(Source data)
^^^^^^^^^^^^^^^^

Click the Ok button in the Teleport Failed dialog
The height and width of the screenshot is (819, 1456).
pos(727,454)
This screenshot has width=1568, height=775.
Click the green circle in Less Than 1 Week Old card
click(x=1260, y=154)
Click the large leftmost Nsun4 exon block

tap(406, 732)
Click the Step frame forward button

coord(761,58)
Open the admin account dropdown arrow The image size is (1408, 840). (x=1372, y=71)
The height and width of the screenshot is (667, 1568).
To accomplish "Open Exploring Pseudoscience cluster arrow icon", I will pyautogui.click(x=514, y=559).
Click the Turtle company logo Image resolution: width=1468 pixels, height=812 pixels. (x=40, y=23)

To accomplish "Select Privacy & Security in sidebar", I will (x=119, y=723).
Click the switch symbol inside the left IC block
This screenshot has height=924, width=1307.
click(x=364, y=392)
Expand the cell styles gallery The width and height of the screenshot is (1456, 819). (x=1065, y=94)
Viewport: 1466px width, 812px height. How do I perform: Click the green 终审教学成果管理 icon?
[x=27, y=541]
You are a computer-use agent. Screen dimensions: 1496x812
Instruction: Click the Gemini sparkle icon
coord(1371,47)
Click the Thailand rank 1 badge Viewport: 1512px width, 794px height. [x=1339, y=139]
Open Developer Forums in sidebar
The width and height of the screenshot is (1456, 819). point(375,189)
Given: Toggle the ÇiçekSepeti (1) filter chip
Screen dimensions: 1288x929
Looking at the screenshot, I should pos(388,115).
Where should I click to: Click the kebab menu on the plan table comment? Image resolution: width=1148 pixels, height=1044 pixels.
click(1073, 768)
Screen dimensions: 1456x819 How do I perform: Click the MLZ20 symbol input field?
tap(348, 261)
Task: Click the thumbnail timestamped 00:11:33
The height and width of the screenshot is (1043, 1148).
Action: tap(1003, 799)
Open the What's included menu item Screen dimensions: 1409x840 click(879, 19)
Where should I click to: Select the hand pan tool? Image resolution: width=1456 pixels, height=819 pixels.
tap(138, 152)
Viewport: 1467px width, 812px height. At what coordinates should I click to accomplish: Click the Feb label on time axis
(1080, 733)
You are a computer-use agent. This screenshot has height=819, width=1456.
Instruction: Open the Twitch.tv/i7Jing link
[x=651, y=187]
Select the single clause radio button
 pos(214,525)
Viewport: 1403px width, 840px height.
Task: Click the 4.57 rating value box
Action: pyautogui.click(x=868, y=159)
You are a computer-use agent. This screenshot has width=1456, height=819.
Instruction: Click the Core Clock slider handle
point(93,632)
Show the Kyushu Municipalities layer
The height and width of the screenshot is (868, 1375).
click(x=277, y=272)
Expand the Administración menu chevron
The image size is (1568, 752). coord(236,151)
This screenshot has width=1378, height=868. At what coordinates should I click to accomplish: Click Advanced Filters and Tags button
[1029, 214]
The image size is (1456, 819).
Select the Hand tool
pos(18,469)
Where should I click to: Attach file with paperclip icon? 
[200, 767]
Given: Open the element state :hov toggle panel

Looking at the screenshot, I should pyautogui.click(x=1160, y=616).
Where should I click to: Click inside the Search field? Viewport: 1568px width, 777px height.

^^^^^^^^^^^^^^^^

(What is needed)
Transcribe exactly, and only, the lines that extend from the one containing "has width=1456, height=819." to the end of the records above, inclusive of both.

(Solution for this problem)
You are a computer-use agent. This screenshot has width=1456, height=819.
Instruction: Click the Core Clock slider handle
point(93,632)
Show the Kyushu Municipalities layer
The height and width of the screenshot is (868, 1375).
click(x=277, y=272)
Expand the Administración menu chevron
The image size is (1568, 752). coord(236,151)
This screenshot has width=1378, height=868. At what coordinates should I click to accomplish: Click Advanced Filters and Tags button
[1029, 214]
The image size is (1456, 819).
Select the Hand tool
pos(18,469)
Where should I click to: Attach file with paperclip icon? 
[200, 767]
Given: Open the element state :hov toggle panel

Looking at the screenshot, I should pyautogui.click(x=1160, y=616).
Where should I click to: Click inside the Search field? Viewport: 1568px width, 777px height.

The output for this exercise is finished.